ECLI:NL:RBOBR:2016:1894
Rechtbank Oost-Brabant
- Eerste aanleg - enkelvoudig
- Rechtspraak.nl
Bevoegdheid en rechtsgeldigheid van een overeenkomst tot geldlening onder bewind
In deze zaak, die werd behandeld door de Rechtbank Oost-Brabant, is de rechtsgeldigheid van een overeenkomst tot geldlening tussen eiser en gedaagde aan de orde. Eiser heeft een bedrag van € 5.400,00 geleend aan gedaagde, die ten tijde van de overeenkomst onder bewind stond. De overeenkomst is op 2 december 2014 ondertekend, terwijl het bewind op 19 januari 2015 werd opgeheven. Eiser vordert terugbetaling van de lening, vermeerderd met rente en buitengerechtelijke kosten, terwijl gedaagde aanvoert dat de overeenkomst niet rechtsgeldig is omdat deze is aangegaan tijdens het bewind.
De rechtbank oordeelt dat, hoewel gedaagde onder bewind stond, de overeenkomst tot geldlening niet als een beschikkingshandeling kan worden aangemerkt die onder het bewind valt. De rechter stelt vast dat de overeenkomst rechtsgeldig is, maar dat eiser geen verhaal kan zoeken op de goederen die eerder onder bewind stonden, omdat hij op de hoogte was van het bewind. Gedaagde heeft niet kunnen aantonen dat zij bedragen heeft terugbetaald, waardoor de vordering van eiser wordt toegewezen.

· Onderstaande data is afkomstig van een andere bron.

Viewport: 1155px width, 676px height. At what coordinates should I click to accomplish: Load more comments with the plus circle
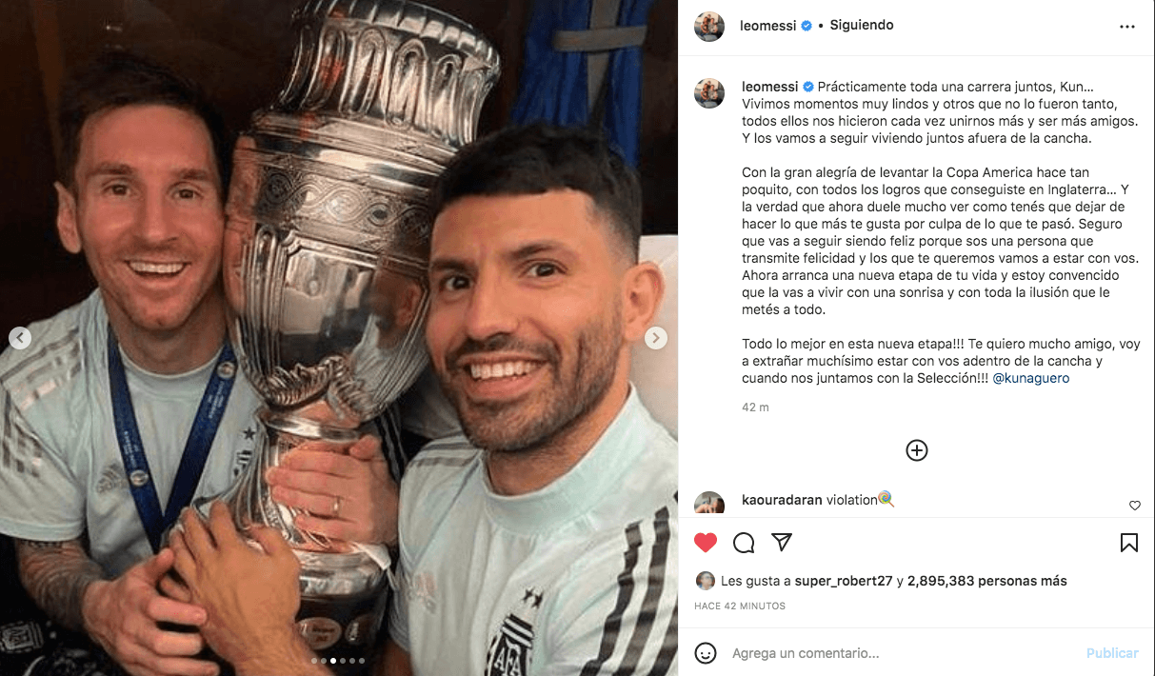917,450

De rechtbank wijst de gevorderde rente af, omdat deze niet verschuldigd is volgens de overeenkomst. Ook de gevorderde buitengerechtelijke kosten worden afgewezen, omdat deze niet correct zijn vermeld in de aanmaning. Gedaagde wordt veroordeeld in de proceskosten, met uitzondering van de kosten die verband houden met de toevoeging van eiser. De beslissing van de rechtbank is uitvoerbaar bij voorraad.